Data provided:
________________________

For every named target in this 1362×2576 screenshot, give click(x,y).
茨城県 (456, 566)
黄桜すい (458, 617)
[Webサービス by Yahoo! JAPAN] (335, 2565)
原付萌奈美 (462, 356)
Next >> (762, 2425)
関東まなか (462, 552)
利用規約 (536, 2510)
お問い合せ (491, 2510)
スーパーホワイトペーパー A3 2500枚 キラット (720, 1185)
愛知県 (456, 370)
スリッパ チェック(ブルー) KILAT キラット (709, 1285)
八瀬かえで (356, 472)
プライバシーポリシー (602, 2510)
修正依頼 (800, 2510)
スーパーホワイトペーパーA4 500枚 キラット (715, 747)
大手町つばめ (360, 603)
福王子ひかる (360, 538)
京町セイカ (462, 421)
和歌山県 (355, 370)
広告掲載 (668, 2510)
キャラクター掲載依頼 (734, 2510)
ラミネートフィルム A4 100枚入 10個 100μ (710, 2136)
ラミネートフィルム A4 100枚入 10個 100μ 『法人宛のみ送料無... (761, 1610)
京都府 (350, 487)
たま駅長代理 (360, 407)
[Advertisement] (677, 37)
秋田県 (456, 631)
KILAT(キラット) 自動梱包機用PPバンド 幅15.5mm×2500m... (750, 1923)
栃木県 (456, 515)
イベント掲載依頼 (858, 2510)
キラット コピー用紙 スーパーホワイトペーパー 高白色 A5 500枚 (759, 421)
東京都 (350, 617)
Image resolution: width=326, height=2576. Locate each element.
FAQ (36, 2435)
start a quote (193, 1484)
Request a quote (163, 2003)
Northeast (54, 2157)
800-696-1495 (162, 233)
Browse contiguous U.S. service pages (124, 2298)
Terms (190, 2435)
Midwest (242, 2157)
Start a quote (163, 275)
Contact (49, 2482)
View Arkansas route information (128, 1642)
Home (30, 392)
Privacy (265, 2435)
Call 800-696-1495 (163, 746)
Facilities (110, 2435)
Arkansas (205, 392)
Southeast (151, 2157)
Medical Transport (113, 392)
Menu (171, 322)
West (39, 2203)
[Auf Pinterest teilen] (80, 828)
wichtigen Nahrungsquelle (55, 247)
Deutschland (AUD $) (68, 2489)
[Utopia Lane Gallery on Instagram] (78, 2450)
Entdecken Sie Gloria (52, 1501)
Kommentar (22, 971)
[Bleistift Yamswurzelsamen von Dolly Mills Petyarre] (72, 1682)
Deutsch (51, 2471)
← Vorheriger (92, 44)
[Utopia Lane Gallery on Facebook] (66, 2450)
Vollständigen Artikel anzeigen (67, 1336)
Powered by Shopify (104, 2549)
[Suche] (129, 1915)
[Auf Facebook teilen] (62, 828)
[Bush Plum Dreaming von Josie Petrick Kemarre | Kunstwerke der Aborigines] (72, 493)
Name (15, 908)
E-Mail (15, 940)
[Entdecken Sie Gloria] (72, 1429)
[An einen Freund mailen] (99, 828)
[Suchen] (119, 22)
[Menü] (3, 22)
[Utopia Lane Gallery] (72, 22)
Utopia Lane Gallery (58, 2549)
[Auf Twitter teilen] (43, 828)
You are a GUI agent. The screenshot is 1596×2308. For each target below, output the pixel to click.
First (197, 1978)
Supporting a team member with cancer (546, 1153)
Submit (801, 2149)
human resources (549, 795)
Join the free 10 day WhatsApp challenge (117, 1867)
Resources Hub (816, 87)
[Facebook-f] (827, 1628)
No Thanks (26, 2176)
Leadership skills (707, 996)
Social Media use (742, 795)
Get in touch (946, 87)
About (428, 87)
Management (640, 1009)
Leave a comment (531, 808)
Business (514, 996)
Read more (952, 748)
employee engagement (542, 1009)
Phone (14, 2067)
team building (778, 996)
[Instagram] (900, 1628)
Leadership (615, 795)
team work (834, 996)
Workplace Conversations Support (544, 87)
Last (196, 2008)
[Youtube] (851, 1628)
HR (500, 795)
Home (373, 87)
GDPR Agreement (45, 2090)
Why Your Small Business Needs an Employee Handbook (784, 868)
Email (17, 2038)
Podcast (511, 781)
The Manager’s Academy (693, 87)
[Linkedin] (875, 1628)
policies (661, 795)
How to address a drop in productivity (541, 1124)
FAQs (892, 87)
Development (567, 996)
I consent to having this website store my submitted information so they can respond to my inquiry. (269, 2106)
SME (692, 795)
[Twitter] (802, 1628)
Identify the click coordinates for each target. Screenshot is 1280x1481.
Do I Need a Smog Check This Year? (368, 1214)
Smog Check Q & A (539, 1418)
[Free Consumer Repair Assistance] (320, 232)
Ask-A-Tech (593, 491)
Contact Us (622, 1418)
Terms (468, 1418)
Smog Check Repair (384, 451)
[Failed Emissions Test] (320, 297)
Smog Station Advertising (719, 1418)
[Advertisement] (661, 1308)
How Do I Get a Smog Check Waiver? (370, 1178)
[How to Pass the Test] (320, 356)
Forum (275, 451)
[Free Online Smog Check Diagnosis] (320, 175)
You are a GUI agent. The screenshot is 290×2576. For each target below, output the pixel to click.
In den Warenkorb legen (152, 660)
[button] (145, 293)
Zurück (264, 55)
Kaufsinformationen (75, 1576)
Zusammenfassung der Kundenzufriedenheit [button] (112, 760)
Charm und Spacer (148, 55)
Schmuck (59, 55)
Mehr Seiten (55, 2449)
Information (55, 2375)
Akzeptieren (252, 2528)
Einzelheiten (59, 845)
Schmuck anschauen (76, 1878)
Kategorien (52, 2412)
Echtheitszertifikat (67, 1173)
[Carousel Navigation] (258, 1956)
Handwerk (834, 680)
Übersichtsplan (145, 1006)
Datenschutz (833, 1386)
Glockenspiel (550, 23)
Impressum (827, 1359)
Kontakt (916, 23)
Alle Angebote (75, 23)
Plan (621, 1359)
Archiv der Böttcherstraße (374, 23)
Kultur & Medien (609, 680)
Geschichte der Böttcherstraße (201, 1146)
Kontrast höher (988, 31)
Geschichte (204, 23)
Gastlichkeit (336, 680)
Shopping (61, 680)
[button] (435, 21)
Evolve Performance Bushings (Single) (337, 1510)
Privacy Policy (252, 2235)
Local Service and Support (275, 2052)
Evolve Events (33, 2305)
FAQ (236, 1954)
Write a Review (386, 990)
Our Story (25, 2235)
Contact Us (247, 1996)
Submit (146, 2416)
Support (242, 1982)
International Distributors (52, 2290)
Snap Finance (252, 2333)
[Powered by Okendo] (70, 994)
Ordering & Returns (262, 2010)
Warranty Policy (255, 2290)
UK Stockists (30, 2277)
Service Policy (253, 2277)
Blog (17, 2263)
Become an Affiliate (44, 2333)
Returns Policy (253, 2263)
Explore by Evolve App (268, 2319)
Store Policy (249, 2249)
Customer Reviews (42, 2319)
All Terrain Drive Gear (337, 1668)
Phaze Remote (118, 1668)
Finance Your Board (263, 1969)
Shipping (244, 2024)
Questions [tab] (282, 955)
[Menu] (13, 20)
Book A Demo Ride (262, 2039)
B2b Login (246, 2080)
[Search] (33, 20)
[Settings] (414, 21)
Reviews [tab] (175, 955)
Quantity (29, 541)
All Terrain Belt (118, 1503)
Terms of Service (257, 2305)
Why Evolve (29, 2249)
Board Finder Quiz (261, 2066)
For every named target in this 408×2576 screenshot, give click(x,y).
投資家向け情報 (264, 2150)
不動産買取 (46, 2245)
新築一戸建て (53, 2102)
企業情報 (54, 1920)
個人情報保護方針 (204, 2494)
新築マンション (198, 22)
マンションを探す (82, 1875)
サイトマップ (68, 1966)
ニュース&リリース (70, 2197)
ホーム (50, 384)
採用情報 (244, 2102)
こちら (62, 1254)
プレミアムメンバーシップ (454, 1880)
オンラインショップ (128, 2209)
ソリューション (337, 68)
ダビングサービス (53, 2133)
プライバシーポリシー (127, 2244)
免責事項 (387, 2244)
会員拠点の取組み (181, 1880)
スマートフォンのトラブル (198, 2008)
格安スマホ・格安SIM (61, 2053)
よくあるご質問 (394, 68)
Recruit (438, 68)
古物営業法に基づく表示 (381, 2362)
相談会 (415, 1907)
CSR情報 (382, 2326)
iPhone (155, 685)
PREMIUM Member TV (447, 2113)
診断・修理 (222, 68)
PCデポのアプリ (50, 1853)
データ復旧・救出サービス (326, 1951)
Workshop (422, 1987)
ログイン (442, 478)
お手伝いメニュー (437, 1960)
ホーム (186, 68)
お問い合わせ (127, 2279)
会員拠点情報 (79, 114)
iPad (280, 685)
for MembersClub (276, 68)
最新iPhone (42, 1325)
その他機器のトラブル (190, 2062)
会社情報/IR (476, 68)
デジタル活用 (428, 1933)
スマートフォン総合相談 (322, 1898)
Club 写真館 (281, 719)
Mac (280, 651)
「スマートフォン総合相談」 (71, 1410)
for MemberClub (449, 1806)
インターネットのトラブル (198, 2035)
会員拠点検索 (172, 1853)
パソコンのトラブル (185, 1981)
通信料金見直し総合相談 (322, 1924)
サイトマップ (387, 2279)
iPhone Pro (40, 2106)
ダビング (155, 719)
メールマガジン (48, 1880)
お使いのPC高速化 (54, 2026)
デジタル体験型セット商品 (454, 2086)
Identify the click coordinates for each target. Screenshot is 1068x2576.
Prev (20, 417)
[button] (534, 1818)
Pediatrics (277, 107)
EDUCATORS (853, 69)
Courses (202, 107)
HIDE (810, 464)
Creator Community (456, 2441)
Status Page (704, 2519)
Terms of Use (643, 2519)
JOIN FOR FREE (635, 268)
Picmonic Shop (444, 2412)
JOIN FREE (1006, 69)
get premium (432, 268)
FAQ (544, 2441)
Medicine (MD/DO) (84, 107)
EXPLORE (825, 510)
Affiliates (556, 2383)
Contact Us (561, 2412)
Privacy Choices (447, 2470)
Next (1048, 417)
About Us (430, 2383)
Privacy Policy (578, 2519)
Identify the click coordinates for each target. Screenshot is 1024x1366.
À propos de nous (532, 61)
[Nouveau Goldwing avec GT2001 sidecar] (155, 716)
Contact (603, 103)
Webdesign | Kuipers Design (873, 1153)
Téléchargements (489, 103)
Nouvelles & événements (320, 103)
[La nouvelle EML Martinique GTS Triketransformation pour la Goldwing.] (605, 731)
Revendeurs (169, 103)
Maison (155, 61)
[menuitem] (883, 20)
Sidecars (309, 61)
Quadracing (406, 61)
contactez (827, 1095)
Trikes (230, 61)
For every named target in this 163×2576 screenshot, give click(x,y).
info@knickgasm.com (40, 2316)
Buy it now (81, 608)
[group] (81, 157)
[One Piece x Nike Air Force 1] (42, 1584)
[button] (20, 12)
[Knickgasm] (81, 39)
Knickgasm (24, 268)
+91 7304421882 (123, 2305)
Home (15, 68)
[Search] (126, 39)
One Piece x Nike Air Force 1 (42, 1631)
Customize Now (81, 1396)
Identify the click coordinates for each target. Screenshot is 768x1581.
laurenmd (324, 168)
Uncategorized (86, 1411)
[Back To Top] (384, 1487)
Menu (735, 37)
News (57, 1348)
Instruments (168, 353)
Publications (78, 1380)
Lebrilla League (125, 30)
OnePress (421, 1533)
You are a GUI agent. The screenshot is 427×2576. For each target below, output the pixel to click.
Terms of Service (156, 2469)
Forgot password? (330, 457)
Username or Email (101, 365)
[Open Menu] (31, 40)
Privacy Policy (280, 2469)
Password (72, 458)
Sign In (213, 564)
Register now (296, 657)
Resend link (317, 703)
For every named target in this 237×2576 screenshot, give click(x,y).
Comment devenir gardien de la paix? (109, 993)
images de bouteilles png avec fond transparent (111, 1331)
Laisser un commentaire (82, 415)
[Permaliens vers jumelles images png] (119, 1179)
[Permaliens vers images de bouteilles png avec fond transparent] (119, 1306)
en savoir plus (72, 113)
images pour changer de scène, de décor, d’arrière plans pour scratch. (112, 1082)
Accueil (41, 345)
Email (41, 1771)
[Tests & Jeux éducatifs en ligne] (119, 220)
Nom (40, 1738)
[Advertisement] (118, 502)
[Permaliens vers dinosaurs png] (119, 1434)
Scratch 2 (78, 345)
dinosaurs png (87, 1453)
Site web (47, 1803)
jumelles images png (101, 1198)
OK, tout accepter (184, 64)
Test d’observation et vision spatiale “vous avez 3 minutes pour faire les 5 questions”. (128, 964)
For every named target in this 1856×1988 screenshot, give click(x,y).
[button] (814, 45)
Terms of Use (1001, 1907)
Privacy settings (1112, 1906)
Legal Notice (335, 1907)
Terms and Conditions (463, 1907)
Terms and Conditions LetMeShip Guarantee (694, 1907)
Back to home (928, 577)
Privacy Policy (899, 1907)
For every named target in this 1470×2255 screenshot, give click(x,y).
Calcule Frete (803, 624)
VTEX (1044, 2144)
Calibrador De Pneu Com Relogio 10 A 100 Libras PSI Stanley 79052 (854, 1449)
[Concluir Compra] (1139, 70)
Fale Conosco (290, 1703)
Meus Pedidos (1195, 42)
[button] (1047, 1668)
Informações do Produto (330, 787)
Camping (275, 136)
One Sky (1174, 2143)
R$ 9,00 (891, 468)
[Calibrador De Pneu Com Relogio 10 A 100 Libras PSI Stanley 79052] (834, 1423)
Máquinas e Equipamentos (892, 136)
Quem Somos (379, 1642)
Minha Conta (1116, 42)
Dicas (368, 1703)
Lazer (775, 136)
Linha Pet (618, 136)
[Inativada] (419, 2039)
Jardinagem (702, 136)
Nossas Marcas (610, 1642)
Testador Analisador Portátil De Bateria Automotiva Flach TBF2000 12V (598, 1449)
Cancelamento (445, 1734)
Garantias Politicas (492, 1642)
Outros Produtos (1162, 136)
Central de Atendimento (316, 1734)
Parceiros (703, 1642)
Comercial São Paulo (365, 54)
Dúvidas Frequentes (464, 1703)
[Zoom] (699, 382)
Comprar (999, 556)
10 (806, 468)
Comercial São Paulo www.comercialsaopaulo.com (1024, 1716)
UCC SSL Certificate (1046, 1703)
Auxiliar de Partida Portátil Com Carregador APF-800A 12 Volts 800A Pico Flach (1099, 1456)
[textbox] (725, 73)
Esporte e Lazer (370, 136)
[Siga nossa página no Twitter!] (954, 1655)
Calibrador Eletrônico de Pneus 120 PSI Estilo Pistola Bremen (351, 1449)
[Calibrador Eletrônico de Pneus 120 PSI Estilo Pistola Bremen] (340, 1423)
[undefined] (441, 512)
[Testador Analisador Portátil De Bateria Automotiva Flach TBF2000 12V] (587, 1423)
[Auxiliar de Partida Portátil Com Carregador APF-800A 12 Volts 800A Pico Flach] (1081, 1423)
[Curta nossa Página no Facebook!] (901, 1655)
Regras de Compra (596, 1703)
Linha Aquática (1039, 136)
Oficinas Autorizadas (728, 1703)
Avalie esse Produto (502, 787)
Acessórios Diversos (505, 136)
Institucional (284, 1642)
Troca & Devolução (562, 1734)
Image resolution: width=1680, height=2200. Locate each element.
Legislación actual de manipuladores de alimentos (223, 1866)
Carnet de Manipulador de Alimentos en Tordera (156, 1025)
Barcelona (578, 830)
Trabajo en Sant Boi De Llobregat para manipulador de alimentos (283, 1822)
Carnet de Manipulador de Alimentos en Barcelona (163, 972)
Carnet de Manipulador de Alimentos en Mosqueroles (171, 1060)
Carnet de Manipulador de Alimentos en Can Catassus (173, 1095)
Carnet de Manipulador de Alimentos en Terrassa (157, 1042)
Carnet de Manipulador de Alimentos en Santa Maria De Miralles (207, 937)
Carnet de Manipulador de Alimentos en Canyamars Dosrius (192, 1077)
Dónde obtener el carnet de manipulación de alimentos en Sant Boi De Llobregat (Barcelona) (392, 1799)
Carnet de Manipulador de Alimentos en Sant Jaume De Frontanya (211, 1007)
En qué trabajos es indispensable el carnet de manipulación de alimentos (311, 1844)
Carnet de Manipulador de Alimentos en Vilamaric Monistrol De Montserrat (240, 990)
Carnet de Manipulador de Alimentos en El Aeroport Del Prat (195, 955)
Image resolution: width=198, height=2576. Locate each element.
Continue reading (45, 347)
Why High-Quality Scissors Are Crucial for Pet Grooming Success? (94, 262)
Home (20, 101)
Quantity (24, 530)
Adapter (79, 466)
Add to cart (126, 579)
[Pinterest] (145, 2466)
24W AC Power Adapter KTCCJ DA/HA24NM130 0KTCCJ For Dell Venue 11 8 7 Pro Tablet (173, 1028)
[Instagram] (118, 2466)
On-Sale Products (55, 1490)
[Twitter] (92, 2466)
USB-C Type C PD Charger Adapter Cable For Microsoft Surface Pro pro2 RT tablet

________________________

Using the records above, restate word for word the lines from the one with "Phaze Remote (118, 1668)" through the one with "Picmonic Shop (444, 2412)", both included.

Finished exercise:
Phaze Remote (118, 1668)
Finance Your Board (263, 1969)
Shipping (244, 2024)
Questions [tab] (282, 955)
[Menu] (13, 20)
Book A Demo Ride (262, 2039)
B2b Login (246, 2080)
[Search] (33, 20)
[Settings] (414, 21)
Reviews [tab] (175, 955)
Quantity (29, 541)
All Terrain Belt (118, 1503)
Terms of Service (257, 2305)
Why Evolve (29, 2249)
Board Finder Quiz (261, 2066)
For every named target in this 408×2576 screenshot, give click(x,y).
投資家向け情報 (264, 2150)
不動産買取 (46, 2245)
新築一戸建て (53, 2102)
企業情報 (54, 1920)
個人情報保護方針 (204, 2494)
新築マンション (198, 22)
マンションを探す (82, 1875)
サイトマップ (68, 1966)
ニュース&リリース (70, 2197)
ホーム (50, 384)
採用情報 (244, 2102)
こちら (62, 1254)
プレミアムメンバーシップ (454, 1880)
オンラインショップ (128, 2209)
ソリューション (337, 68)
ダビングサービス (53, 2133)
プライバシーポリシー (127, 2244)
免責事項 (387, 2244)
会員拠点の取組み (181, 1880)
スマートフォンのトラブル (198, 2008)
格安スマホ・格安SIM (61, 2053)
よくあるご質問 (394, 68)
Recruit (438, 68)
古物営業法に基づく表示 (381, 2362)
相談会 (415, 1907)
CSR情報 (382, 2326)
iPhone (155, 685)
PREMIUM Member TV (447, 2113)
診断・修理 (222, 68)
PCデポのアプリ (50, 1853)
データ復旧・救出サービス (326, 1951)
Workshop (422, 1987)
ログイン (442, 478)
お手伝いメニュー (437, 1960)
ホーム (186, 68)
お問い合わせ (127, 2279)
会員拠点情報 (79, 114)
iPad (280, 685)
for MembersClub (276, 68)
最新iPhone (42, 1325)
その他機器のトラブル (190, 2062)
会社情報/IR (476, 68)
デジタル活用 (428, 1933)
スマートフォン総合相談 (322, 1898)
Club 写真館 (281, 719)
Mac (280, 651)
「スマートフォン総合相談」 (71, 1410)
for MemberClub (449, 1806)
インターネットのトラブル (198, 2035)
会員拠点検索 (172, 1853)
パソコンのトラブル (185, 1981)
通信料金見直し総合相談 (322, 1924)
サイトマップ (387, 2279)
iPhone Pro (40, 2106)
ダビング (155, 719)
メールマガジン (48, 1880)
お使いのPC高速化 (54, 2026)
デジタル体験型セット商品 (454, 2086)
Identify the click coordinates for each target. Screenshot is 1068x2576.
Prev (20, 417)
[button] (534, 1818)
Pediatrics (277, 107)
EDUCATORS (853, 69)
Courses (202, 107)
HIDE (810, 464)
Creator Community (456, 2441)
Status Page (704, 2519)
Terms of Use (643, 2519)
JOIN FOR FREE (635, 268)
Picmonic Shop (444, 2412)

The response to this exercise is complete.